GIVEN PROBLEM:
Format the listing lines between the one holding "You are a computer-use" and the one holding "point(411,510)", inclusive, as a numbered list, dropping any blank lines.

MATERIAL SUPPLIED:

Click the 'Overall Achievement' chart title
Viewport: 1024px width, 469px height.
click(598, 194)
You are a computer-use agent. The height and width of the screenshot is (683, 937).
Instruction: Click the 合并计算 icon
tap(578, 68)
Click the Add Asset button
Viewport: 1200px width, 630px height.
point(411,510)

* * *

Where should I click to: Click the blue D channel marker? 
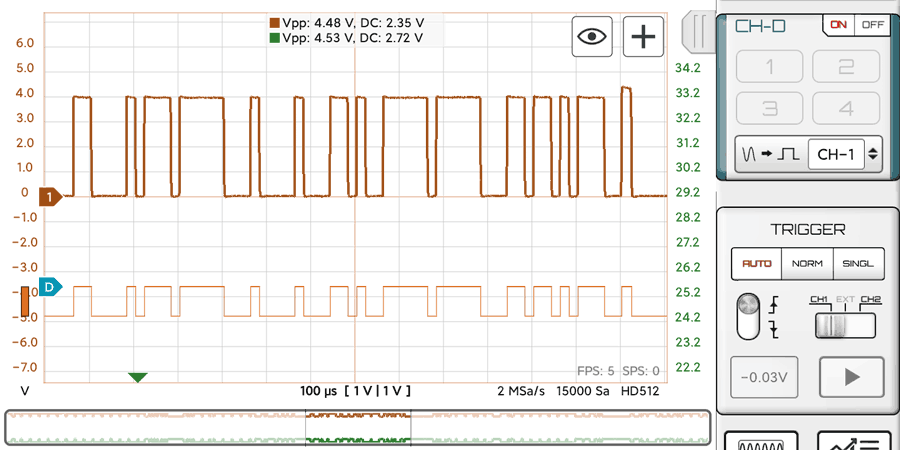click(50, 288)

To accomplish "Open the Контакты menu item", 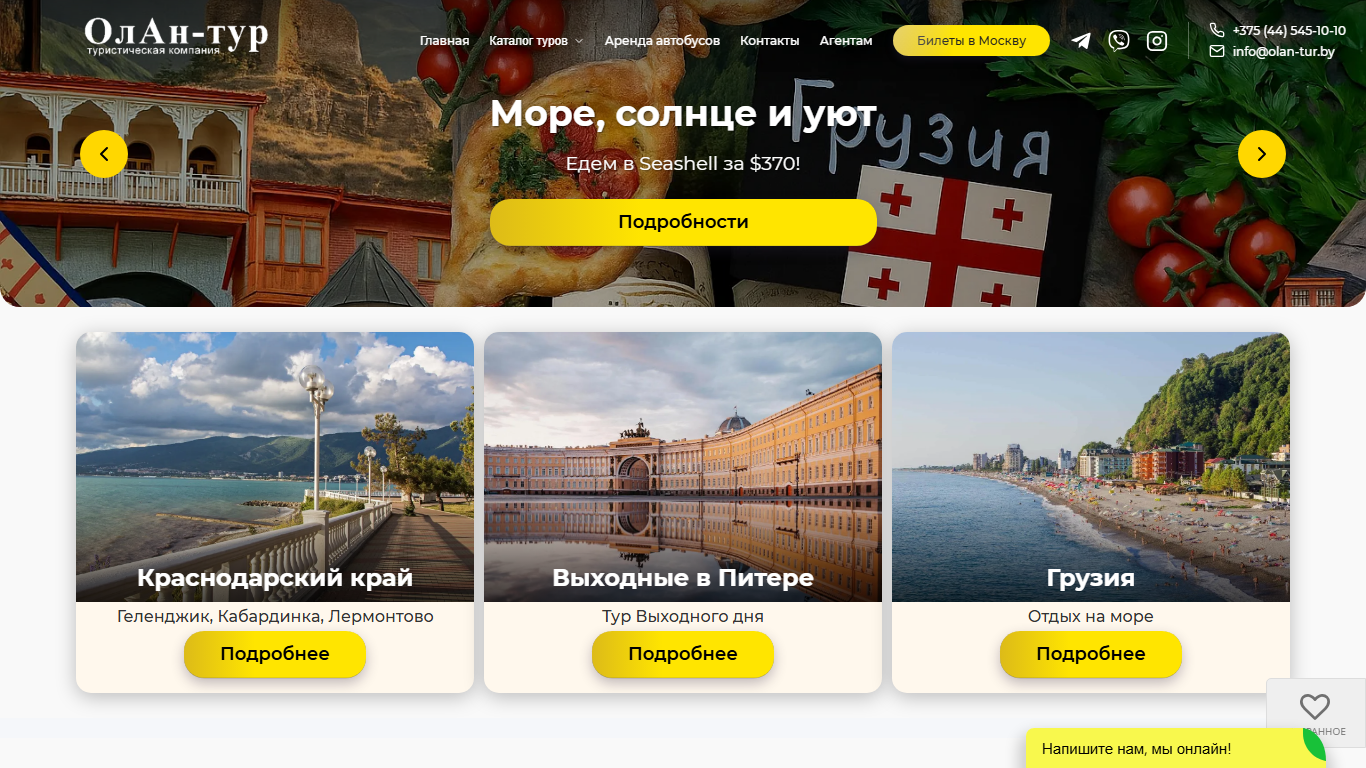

--

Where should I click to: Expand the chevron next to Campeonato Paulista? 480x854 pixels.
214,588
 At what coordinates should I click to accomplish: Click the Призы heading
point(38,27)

COMPLETE ANSWER:
1. You are a computer-use agent. The height and width of the screenshot is (683, 937).
2. Instruction: Click the 合并计算 icon
3. tap(578, 68)
4. Click the Add Asset button
5. Viewport: 1200px width, 630px height.
6. point(411,510)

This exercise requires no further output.